There was a twenty-minute ride out there. Quinn – And again,
Judge, this doesn’t justify his actions of taking the body twenty minutes
away. He was not planning to throw – He did not spend twenty minutes
planning to throw a live person into the water and cause the drowning.
That is what Mr. Amerson thinks of as not did not intend to cause the
death.
THE COURT: Alright. Any legal cause or reason why sentence and
judgment should not now be pronounced?
[DEFENSE ATTORNEY]: No, Judge.
(Id., pp. 57–59.)
The court pronounced consecutive sentences of life for second-degree
murder, plus ten years for first-degree assault, as recommended by the prosecutor.
–8–
The court acknowledged that this was the same sentence Amerson’s cousin
Shannon had received after being convicted by a jury. The court stated that it
didn’t “see much difference between Shannon’s participation and Quinn’s
participation. They seem to be just about equal.” (Id., p. 59.)
B.
Motion for Post-Conviction Relief
On February 2, 2012, Amerson filed a pro se motion to vacate, set aside or
correct his judgment or sentence under Missouri Supreme Court Rule 24.035.
After he was appointed counsel, he amended his motion. In the amended motion,
Amerson argued he was entitled to post-conviction relief because the plea court
had accepted his guilty plea to the second-degree murder charge without a factual
basis. (See generally id., pp. 73–82.) Therefore, he contended, the plea court had
failed to comply with Missouri Supreme Court Rule 24.02(e)3 and as such, had
violated his state and federally protected rights to due process and equal
protection. Through his appointed counsel, Amerson wrote, “The Court never
ascertained that Movant knowingly cause the death of Dary W. McIntyre. In fact,
the Court and the parties forged ahead in the face of Movant’s abject denial of
intending to kill McIntyre.” (Id., p. 78.) (emphasis in original).
3
Rule 24.02(e) states, “The court shall not enter a judgment upon a plea of guilty unless
it determines there is a factual basis for the plea.”
–9–
On December 29, 2010, the motion court denied Amerson’s Rule 24.035
motion without a hearing. The motion court held that:
The facts recited at the plea hearing provided a valid basis to conclude
defendant was criminally responsible for murder in the second degree
as charged in Count 2 of the amended information. Defendant admitted
that he personally took part in hitting, kicking, and beating McIntyre.

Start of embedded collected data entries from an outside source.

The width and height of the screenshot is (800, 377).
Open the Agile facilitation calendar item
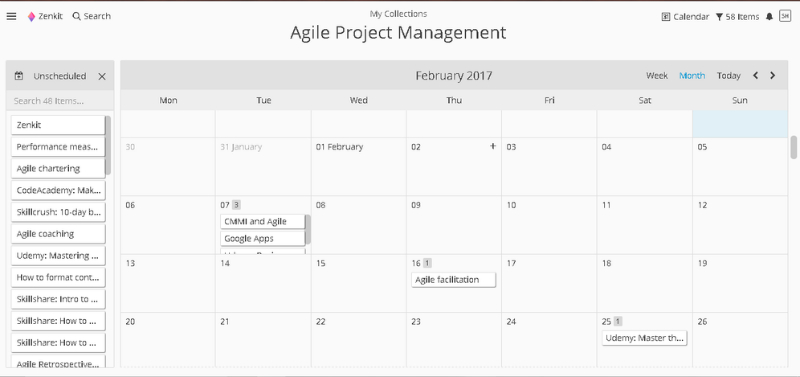[x=454, y=280]
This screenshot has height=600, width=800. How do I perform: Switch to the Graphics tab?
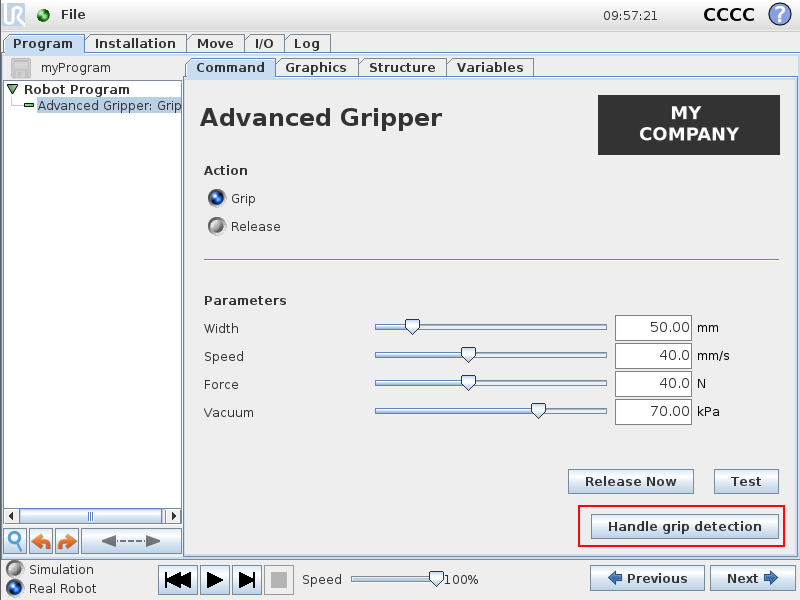coord(316,67)
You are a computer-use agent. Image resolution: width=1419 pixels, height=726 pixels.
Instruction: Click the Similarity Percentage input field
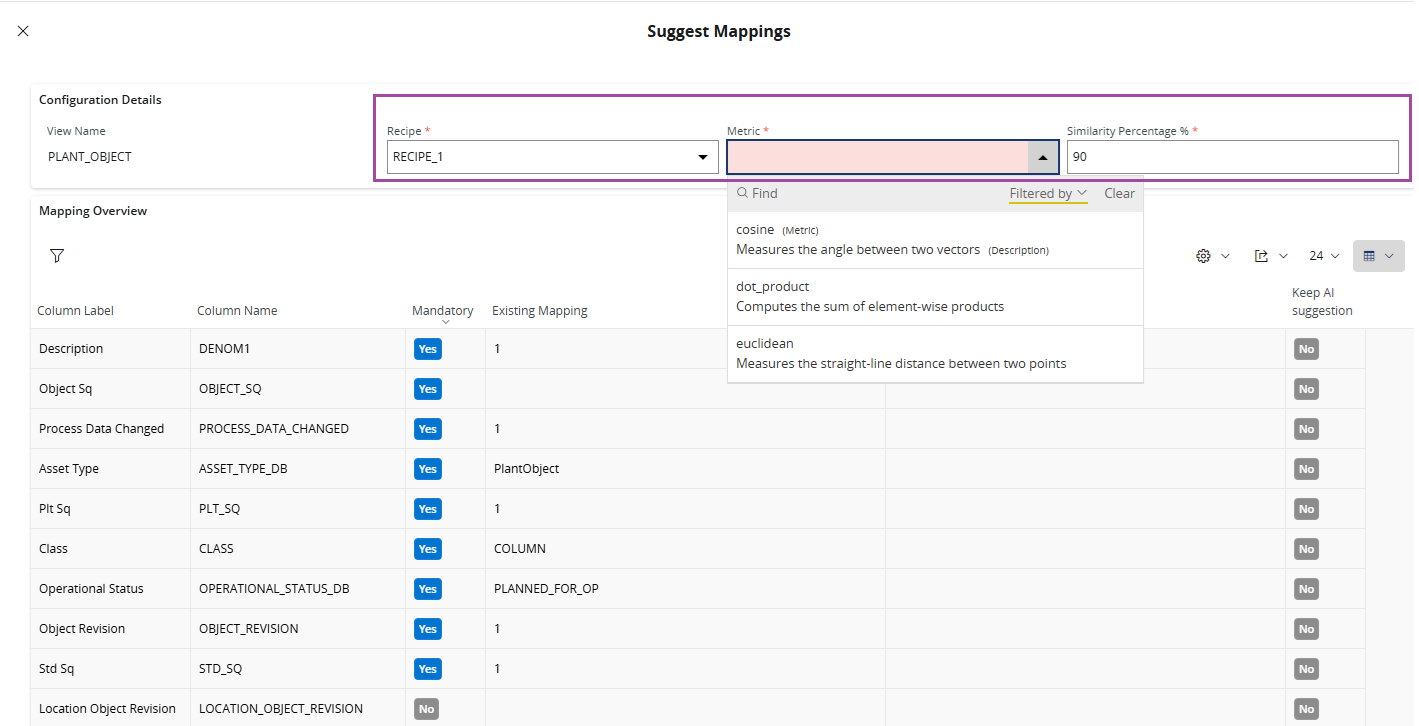[x=1232, y=157]
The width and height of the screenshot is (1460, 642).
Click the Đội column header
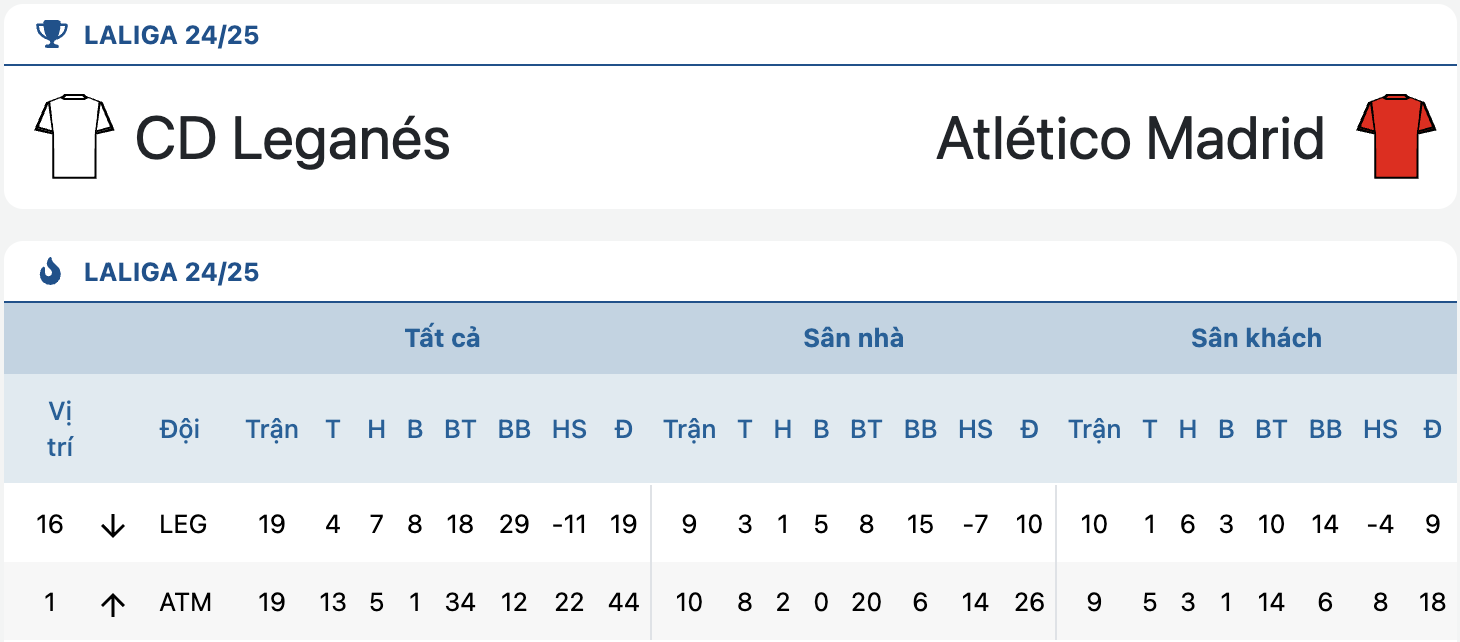[180, 429]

He further admitted that he drove the victim’s car out to the levee,
accompanying his cousin who was driving their SUV with the victim in
the back. It can be inferred that the purpose of taking two separate
vehicles was that Quinn Amerson intended to dispose of the victim’s car
and would need to ride back with his cousin Shannon in the SUV. From
Movant’s admitted participation in both the assault and the subsequent
attempt to conceal the assault by disposing of both the victim and his car
in a location where they would not be found for some time, the plea
court could quite easily conclude that the facts showed more than “mere
presence” and adequately demonstrated Movant’s criminal responsibility
for the act of dumping the victim into the river.
Movant understood the nature of the charges as filed in the amended
information. At the plea hearing, the state explained what they expected
the evidence to be were the case to go to trial, and Movant and his
defense counsel took an active part in that discussion. Discussion was
held on the record about criminal responsibility for the conduct of
others, and defense counsel affirmed that he had previously discussed
that legal theory with his client.
The plea hearing was not constitutionally defective, and therefore the
Movant is not entitled to relief under Rule 24.035.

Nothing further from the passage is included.